From Constantinople to Chippewa
Aya Sophia has a lot to live up to. Its namesake in Istanbul was once the grandest church in all Christendom. After the Turkish invasion of Constantinople, it became a mosque and is now a museum. But in our local culinary turf wars, Aya Sophia on Chippewa has deftly fended off invaders to remain a dominant figure on the Mediterranean food scene.
A Classic Menu
Aya Sophia earned its creds long before Mediterranean fare was popular on local menus.
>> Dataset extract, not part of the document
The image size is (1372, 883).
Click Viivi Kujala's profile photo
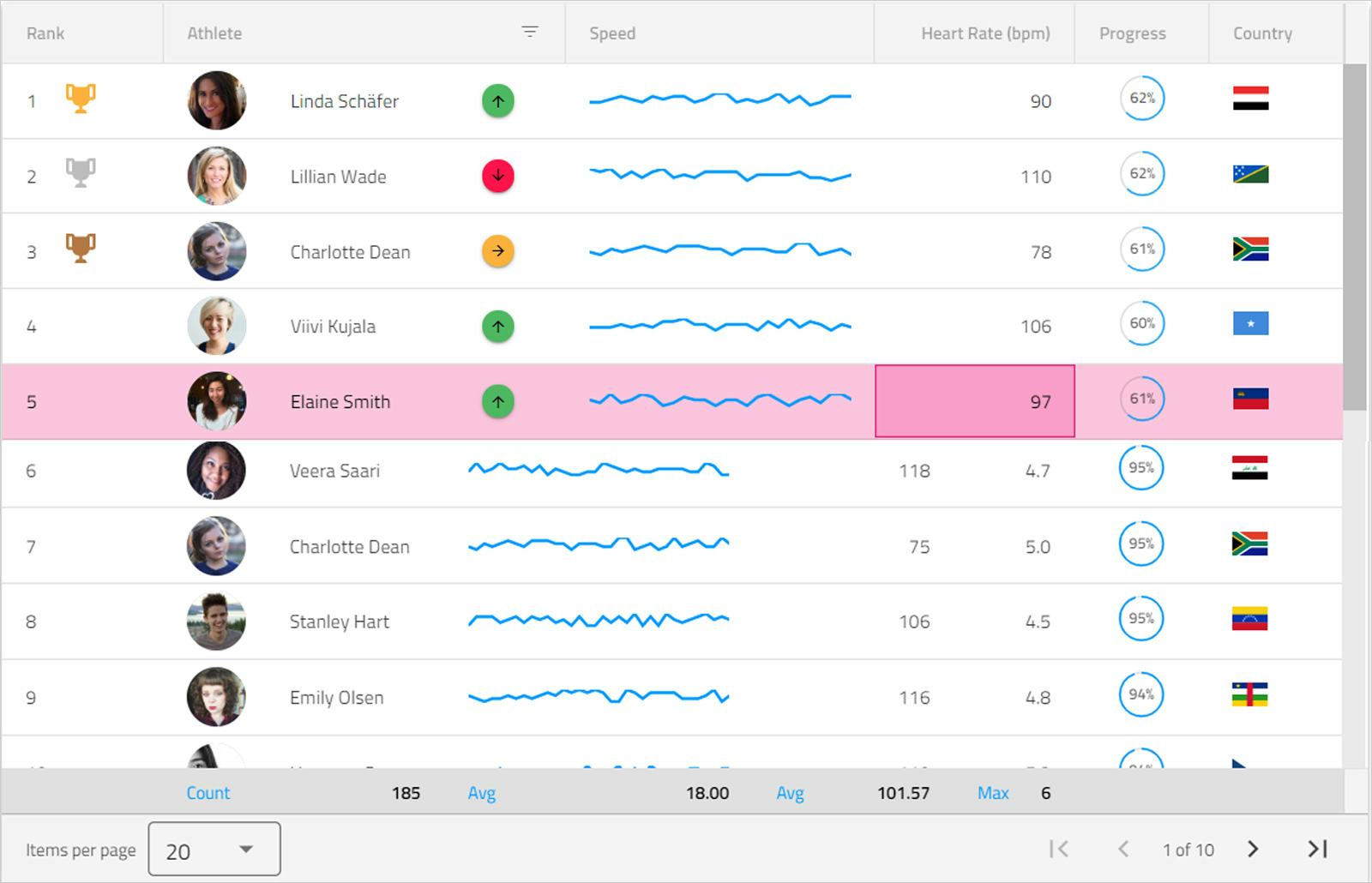pyautogui.click(x=216, y=326)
After 13 years in business, they’re still serving top tier Turkish and Lebanese food from biryani to balaclava and meze to moussaka.
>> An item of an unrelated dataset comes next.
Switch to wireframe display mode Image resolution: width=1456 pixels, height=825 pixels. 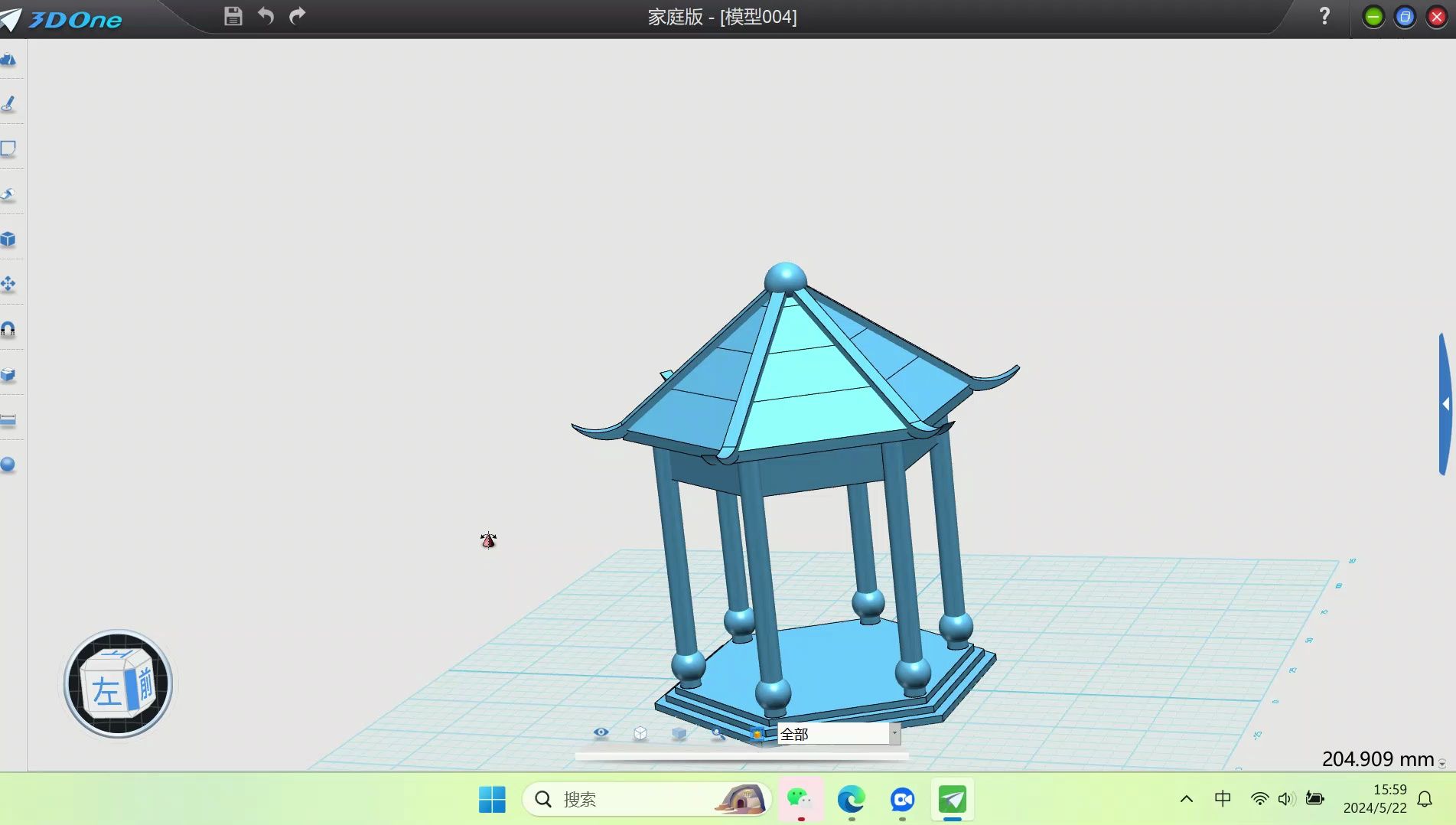click(x=640, y=733)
A few weeks ago my group of Dining Women drove out Chippewa for an evening of Mediterranean-style fare. Bonus points to the restaurant for having an attached parklot, that’s just steps from the entrance. Inside, lush maroon fabric decorates the booths, adding both color and a feeling of seclusion and relaxation.
Go for the Mezze Platter
The Mezze Platter could have been an entire meal. (We were factoring in an after-dinner stop at Ted Drewes just across the street.) With that in mind, we shared two entrees: Dolma, a baked stuffed pepper, and Sebzeli Musakka, a baked eggplant and vegetable combination. Our server recommended a Turkish wine that went well with the meal.
Ironically, the orders were similar in looks, but had quite different ingredients and taste. Both dishes measured up favorably to those I’ve had in Istanbul. Each was well flavored and prepared, but my favorite was the eggplant, perhaps because of my inclination toward more vegetarian dishes.
A Turkish Delight
Aya Sophia in Istanbul is awe-inspiring with its 30 million mosaic tiles to delight the eye. But Aya Sophia-St. Louis is awe-inspiring as well with its well-crafted menu and tasty Turkish cuisine.
Aya Sophia. 6671 Chippewa, across from Ted Drewes. Open: Lunch: Tue-Sat 11a-2p; Dinner: Tues-Sat 5p – close; Sunday Brunch: 10a-2p Sun. 5p-9p; Happy Hour (bar & patio): Tues-Fri 5p-7p.